Effects of Chronic Stress and High Levels of Cortisol in the Body
I don’t have to explain it, the below list of what chronic stress and accumulated high levels of cortisol can do to the body sucks (Dartmouth).
High blood pressure
High blood sugar
Metabolic syndrome and type 2 diabetes
Increase weight gain | Fat deposits on the face, neck, and belly
Diminished sex drive
Lower Immune Function
Interference with learning and memory
Increased risk for depression and mental illness
Destruction of brain structure and connectivity
Lower life expectancy
Noise, Believe It Or Not Is Stressful
Like work pressure, an impending deadline, family struggles or a bear, noise is a stressor. The body in response to auditory disturbance releases cortisol - fine if noises are rare, like the clap of thunder, a tree crashing in the forest or the roar of a lion - in our hunter-gatherer years, loud noises most often meant life threatening danger and required swift action and so we evolved to react most acutely to those sharp sounds through the hormonally backed response of fight or flight.
Fast forward to New York City, 2018, it is safe to say there is unwanted noise almost always.

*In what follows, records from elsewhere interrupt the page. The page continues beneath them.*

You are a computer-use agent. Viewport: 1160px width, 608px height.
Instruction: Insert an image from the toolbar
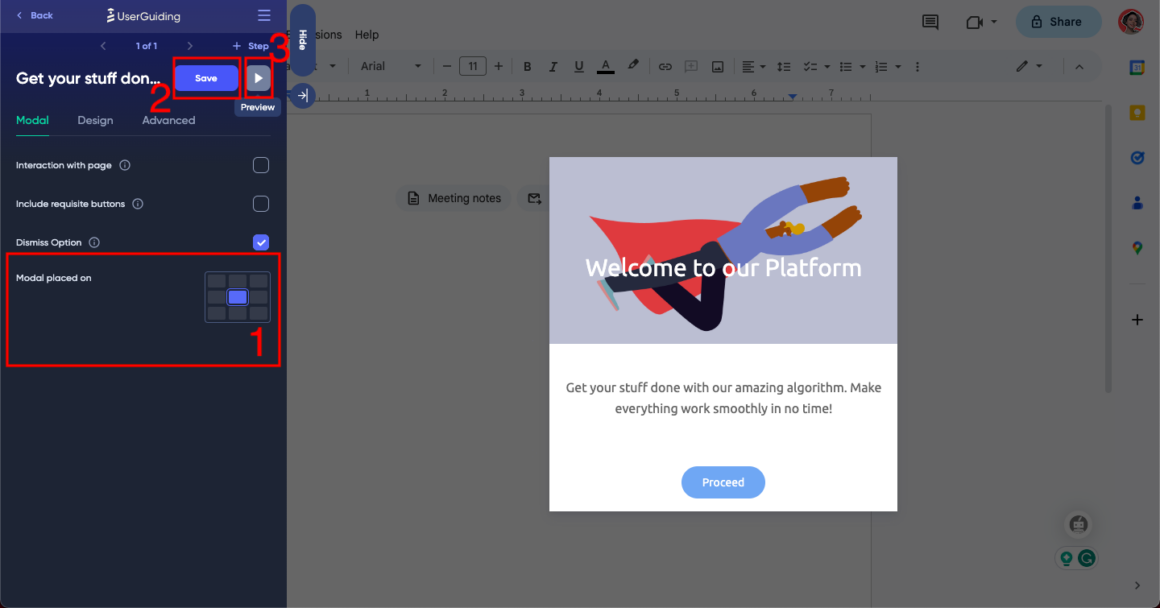(717, 66)
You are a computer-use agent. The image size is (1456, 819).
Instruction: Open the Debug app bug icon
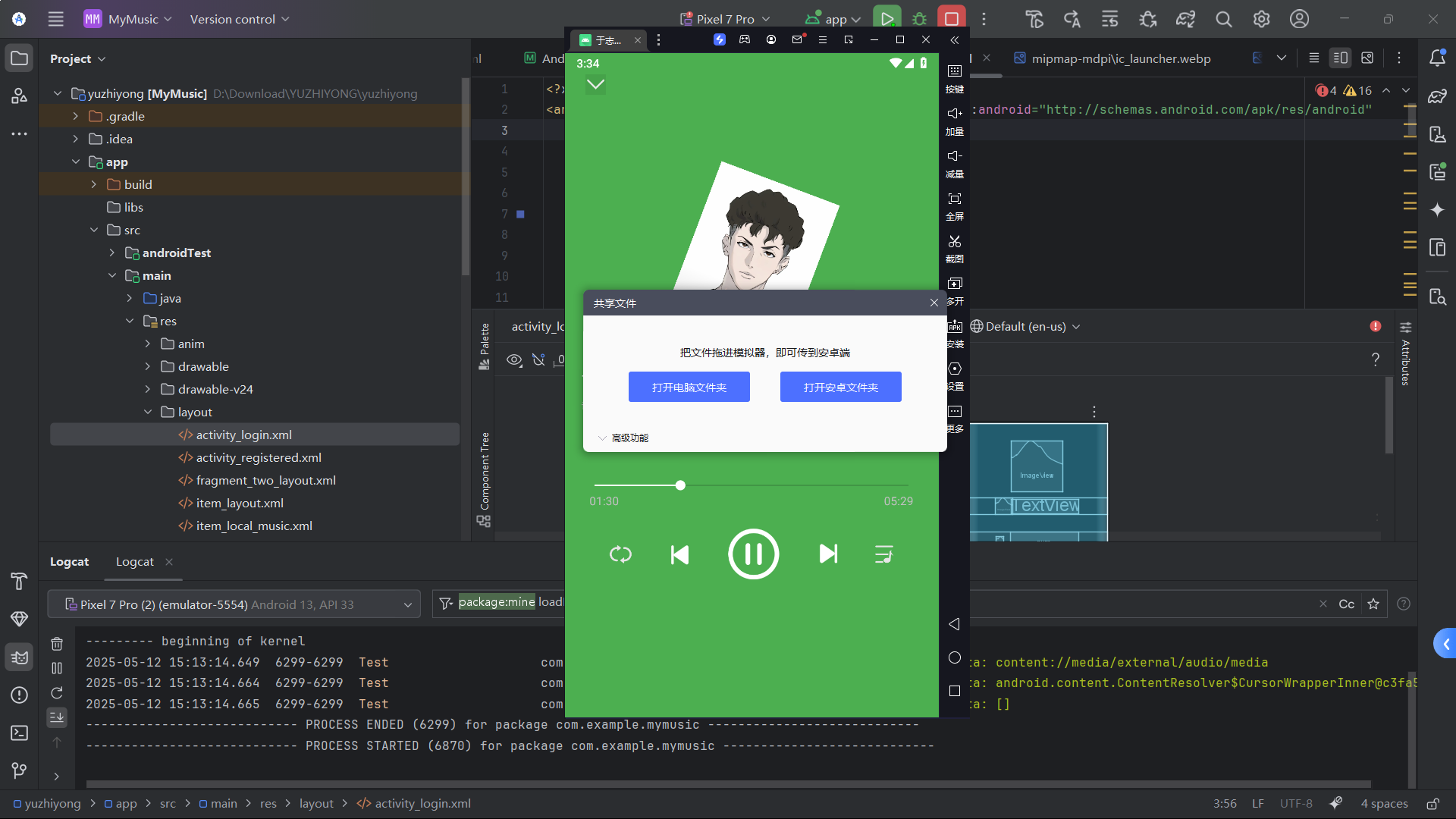click(919, 19)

Even if you are in a smaller city, suburb or rural town, modern life has allowed for people speaking loudly on their phones in public, car horns, loud cell phone rings, lawn mowers, your roommate walking heavily around the apartment at 3am, frequent stimuli that activate the release of stress hormones to deal. We are constantly releasing cortisol and unless you engage in fight, flight or some sort of physical activity, it only accumulates to spur harm within the body.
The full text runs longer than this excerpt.